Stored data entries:
--------------------------------------------------

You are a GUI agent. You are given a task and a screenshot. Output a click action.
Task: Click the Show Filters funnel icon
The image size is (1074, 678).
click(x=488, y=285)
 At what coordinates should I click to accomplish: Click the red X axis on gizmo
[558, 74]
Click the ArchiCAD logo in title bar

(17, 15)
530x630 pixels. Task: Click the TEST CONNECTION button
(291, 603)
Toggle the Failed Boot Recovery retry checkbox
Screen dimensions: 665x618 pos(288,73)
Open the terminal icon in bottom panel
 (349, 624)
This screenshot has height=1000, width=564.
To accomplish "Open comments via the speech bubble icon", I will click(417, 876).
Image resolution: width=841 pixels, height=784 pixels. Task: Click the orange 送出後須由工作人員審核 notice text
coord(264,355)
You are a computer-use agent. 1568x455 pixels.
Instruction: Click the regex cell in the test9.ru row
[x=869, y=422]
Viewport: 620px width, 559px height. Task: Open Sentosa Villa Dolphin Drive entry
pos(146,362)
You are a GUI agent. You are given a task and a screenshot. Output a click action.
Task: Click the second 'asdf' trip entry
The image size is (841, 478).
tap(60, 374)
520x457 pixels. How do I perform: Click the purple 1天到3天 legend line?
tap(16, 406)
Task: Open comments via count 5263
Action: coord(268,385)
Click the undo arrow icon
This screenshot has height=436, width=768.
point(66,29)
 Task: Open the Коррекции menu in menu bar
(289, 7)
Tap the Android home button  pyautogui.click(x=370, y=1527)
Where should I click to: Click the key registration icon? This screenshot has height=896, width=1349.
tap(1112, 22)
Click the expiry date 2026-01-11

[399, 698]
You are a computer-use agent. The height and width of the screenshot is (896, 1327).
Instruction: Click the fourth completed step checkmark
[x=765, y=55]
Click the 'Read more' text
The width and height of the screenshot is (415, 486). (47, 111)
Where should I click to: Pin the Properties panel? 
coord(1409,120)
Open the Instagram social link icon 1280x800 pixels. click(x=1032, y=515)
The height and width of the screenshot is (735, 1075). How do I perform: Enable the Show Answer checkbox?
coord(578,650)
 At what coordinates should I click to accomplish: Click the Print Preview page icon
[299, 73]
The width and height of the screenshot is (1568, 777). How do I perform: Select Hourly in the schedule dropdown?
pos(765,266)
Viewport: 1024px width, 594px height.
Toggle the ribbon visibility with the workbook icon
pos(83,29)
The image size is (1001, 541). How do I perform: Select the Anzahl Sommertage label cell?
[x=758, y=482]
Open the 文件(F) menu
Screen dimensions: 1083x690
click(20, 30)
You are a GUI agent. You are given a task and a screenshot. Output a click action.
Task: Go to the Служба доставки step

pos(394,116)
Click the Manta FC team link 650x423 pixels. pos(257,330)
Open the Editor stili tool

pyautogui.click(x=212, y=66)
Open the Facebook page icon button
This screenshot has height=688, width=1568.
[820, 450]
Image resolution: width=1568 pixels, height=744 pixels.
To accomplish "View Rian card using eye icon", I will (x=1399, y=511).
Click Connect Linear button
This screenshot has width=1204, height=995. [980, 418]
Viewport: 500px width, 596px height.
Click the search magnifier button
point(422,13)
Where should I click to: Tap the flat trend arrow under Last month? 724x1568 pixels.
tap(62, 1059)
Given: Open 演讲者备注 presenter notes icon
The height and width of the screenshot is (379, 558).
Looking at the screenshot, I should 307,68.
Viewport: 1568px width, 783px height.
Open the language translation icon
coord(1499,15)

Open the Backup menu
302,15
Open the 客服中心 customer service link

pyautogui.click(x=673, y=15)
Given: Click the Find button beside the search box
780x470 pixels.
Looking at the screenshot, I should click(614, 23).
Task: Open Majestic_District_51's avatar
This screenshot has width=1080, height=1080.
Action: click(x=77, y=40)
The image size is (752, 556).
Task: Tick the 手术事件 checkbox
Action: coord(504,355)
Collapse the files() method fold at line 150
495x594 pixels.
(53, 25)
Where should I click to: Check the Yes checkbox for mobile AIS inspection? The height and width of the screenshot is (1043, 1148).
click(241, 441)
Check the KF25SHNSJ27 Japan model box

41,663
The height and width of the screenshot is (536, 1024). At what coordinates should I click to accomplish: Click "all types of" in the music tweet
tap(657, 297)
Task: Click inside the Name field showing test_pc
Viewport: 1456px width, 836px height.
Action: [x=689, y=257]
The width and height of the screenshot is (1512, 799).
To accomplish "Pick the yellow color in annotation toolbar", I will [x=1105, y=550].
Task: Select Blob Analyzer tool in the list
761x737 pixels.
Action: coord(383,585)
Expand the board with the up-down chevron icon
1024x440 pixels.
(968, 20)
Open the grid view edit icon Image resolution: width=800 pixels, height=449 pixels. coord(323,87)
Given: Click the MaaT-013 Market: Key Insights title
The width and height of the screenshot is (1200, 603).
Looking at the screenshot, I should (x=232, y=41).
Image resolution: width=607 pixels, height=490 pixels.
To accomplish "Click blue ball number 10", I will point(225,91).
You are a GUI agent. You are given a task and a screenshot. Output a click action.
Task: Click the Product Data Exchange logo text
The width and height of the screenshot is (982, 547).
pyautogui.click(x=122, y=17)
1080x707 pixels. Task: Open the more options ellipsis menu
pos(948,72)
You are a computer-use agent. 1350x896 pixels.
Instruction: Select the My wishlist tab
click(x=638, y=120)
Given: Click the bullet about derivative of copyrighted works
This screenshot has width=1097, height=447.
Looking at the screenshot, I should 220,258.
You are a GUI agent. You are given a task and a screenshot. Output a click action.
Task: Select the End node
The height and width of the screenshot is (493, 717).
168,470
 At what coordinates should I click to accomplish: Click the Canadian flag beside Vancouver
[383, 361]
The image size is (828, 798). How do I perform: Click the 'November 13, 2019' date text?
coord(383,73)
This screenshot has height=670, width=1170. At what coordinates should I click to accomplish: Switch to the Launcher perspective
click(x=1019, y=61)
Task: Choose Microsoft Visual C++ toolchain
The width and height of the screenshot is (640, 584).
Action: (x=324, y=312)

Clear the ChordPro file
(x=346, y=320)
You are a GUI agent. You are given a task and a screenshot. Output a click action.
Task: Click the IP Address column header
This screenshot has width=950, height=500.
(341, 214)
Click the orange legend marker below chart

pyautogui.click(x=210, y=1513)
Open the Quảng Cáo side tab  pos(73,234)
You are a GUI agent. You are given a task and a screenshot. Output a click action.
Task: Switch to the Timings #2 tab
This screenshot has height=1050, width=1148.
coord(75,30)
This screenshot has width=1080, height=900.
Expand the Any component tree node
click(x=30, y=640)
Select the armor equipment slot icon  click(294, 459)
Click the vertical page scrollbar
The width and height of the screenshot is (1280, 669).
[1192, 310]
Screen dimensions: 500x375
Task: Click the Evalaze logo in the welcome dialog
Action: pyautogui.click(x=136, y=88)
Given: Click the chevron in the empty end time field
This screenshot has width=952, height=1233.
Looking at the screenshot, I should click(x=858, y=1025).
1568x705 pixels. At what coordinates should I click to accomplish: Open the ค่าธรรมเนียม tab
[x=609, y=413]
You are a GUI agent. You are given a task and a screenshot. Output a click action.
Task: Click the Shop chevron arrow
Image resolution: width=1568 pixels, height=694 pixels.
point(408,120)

--------------------------------------------------

(EXERCISE DETAILS) Throughout the data above, report every line that contains the string "computer".

(RESULT OF THE TASK)
You are a computer-use agent. 1568x455 pixels.
You are a computer-use agent. The height and width of the screenshot is (896, 1327).
You are a computer-use agent. 1350x896 pixels.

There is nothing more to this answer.